Nepal’s Tourism Minister Rabindra Adhikari and owner of the country’s biggest private airlines, Ang Chhiring Sherpa, were among seven people who died after a helicopter crashed in a mountainous region in eastern Nepal, says the report published in
The Indian Express.
The Air Dynasty helicopter that Sherpa partly owned hit a hill as it was struggling to find its way back to Kathmandu in cloudy weather. Besides Adhikari (49) and Sherpa, Yuvraj Dahal, an aide to Prime Minister K P Oli, senior Civil Aviation Authority officials Birendra Shrestha and Dhruba Bhochhibhoya, the pilot Pravakar K C, and a member of Adhikari’s security staff Arjun Ghimire also died in the crash.
The group had left Kathmandu in the morning to visit the site of a proposed domestic airport in eastern Nepal’s Terathum district, and from there they proceeded to the famous Pathivara shrine in the adjoining Taplejung district at an altitude of nearly 3,900 metres. They then boarded the helicopter, but about ten minutes later, it collided with a nearby hill, leaving no survivors.

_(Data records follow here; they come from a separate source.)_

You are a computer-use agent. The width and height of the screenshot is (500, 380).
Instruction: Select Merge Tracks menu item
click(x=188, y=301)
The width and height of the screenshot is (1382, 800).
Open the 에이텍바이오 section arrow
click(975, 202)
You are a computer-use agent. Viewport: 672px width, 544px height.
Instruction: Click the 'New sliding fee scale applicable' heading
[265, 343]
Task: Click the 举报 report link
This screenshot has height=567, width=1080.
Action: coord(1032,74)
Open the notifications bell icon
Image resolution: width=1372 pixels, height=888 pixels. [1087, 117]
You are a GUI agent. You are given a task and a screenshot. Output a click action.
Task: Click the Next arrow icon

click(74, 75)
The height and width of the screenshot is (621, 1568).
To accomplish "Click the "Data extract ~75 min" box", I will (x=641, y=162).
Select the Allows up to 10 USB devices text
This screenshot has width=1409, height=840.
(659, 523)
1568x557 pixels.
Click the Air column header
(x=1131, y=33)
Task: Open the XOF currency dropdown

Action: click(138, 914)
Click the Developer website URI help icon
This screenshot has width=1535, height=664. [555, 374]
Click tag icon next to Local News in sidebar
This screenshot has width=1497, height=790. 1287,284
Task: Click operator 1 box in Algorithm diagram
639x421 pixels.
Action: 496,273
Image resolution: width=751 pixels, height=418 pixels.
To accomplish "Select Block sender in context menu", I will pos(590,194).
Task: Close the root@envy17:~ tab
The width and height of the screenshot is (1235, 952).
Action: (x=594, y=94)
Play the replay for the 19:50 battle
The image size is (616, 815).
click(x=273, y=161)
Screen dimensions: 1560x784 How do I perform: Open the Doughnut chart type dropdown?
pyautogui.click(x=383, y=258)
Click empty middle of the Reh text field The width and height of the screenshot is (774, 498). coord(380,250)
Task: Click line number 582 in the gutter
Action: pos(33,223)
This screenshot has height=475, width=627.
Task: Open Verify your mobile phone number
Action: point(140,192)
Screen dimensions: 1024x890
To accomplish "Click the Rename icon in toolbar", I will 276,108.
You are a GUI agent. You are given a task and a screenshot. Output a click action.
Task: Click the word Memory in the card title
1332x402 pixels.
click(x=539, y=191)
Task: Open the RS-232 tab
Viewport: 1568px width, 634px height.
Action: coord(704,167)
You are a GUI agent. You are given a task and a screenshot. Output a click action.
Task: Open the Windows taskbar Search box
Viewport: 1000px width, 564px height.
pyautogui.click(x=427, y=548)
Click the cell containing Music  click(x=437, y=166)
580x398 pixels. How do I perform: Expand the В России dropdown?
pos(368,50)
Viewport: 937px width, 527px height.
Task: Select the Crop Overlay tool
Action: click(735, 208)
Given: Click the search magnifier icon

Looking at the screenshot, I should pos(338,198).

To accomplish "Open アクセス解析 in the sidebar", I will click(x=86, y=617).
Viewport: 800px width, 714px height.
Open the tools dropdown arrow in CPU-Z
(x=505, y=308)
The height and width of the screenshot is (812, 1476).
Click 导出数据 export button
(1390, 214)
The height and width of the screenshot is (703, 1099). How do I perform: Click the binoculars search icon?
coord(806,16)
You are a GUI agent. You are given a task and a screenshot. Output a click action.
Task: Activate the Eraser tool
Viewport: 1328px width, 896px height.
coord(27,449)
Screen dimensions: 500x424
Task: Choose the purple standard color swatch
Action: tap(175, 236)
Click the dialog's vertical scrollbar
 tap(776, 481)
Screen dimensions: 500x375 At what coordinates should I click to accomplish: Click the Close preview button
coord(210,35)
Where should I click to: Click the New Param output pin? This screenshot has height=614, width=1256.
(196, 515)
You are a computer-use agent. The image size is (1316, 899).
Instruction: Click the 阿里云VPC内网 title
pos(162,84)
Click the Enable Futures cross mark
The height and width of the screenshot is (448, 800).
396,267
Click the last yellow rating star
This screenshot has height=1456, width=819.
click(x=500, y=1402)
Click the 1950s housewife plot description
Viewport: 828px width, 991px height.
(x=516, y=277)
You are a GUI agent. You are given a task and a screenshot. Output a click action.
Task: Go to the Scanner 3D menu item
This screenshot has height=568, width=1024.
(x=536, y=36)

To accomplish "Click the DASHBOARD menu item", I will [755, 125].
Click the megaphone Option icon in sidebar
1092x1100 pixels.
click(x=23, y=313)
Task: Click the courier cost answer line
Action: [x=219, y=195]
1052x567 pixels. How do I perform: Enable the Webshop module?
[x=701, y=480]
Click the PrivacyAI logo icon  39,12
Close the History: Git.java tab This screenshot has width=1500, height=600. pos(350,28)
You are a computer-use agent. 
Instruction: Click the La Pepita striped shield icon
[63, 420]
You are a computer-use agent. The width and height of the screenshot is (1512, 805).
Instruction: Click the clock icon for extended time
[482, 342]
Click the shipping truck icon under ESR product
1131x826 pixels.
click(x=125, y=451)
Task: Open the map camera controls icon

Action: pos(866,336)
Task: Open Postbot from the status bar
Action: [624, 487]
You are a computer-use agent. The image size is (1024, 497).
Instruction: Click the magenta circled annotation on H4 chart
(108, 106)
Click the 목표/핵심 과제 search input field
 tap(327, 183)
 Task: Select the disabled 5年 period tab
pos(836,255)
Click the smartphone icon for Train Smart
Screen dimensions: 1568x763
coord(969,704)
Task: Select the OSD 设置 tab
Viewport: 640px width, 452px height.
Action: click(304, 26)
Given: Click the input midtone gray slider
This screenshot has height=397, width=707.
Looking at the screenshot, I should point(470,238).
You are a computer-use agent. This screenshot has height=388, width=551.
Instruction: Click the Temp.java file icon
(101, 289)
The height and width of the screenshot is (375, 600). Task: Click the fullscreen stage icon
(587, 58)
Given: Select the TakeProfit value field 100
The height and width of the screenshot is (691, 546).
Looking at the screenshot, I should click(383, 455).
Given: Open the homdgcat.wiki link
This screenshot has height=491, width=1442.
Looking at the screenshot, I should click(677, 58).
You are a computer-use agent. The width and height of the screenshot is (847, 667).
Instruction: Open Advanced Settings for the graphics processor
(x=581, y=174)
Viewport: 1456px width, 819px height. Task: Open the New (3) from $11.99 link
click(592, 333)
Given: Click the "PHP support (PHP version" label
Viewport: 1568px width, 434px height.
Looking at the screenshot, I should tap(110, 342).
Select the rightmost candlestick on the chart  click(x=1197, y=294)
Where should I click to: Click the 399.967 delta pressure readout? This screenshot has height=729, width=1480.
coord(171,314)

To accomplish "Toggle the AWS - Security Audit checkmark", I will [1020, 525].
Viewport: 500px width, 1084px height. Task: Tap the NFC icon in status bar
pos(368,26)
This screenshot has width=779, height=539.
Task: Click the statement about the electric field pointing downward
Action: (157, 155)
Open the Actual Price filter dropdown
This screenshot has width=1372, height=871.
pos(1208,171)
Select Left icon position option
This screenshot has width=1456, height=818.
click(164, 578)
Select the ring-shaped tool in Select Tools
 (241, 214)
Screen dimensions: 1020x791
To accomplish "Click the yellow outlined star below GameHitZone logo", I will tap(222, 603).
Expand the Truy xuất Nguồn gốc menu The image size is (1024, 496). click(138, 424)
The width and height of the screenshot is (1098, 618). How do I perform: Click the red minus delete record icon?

Locals residents located the wreckage of the helicopter soon after the crash, but other rescue helicopters, belonging to the Nepal Army and other commercial agencies, could not land in the area due to bad weather.
Adhikari, a third-term parliamentarian, began his political career as a student leader in Pokhara and then Kathmandu. He was personally supervising the construction of the China-aided international airport in Pokhara, and two more in Bhairahawa, near Lumbini and Jeetpur, promising that they would be built within the designated time frame.
Ang Chhiring Sherpa owned Yeti Airlines and Tara Air, which have a fleet of 16 aircraft operating across the country. He also owns Himalayan Airlines in partnership with Tibet Air, and the carrier had began its operation in Myanmar, the Gulf countries and China last year.